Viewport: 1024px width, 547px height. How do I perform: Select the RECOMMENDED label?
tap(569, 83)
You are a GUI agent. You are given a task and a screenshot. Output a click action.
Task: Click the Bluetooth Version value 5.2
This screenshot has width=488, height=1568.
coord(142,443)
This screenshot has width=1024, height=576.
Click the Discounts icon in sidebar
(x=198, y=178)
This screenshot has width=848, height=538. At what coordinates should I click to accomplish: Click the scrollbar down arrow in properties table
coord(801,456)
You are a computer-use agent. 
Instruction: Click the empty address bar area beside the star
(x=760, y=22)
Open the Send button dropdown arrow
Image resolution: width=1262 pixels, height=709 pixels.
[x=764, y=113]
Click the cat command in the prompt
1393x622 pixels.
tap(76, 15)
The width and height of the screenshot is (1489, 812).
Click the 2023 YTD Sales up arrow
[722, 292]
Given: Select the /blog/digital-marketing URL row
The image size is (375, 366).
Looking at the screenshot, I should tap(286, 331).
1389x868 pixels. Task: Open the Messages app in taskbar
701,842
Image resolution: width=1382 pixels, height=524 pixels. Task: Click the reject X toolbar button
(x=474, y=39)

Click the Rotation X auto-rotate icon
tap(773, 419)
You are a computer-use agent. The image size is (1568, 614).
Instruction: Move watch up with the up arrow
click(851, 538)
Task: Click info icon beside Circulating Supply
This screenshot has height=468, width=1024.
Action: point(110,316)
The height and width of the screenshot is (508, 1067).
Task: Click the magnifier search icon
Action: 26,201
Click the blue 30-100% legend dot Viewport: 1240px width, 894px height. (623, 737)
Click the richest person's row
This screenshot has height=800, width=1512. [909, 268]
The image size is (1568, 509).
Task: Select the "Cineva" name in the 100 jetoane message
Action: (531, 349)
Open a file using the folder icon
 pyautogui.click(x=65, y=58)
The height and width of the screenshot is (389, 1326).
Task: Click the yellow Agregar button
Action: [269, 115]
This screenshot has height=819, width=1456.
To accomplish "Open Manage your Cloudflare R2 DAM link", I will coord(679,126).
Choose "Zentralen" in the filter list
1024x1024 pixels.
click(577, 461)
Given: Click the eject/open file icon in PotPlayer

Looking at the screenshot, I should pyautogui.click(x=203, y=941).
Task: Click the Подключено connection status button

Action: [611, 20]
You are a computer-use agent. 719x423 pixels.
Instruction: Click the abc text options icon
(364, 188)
::::::::
Task to carry out> Repeat the rows from the line with "Open the Send button dropdown arrow" to the line with "tap(773, 419)", both included, word for word.

Exercise result>
Open the Send button dropdown arrow
Image resolution: width=1262 pixels, height=709 pixels.
[x=764, y=113]
Click the cat command in the prompt
1393x622 pixels.
tap(76, 15)
The width and height of the screenshot is (1489, 812).
Click the 2023 YTD Sales up arrow
[722, 292]
Given: Select the /blog/digital-marketing URL row
The image size is (375, 366).
Looking at the screenshot, I should tap(286, 331).
1389x868 pixels. Task: Open the Messages app in taskbar
701,842
Image resolution: width=1382 pixels, height=524 pixels. Task: Click the reject X toolbar button
(x=474, y=39)

Click the Rotation X auto-rotate icon
tap(773, 419)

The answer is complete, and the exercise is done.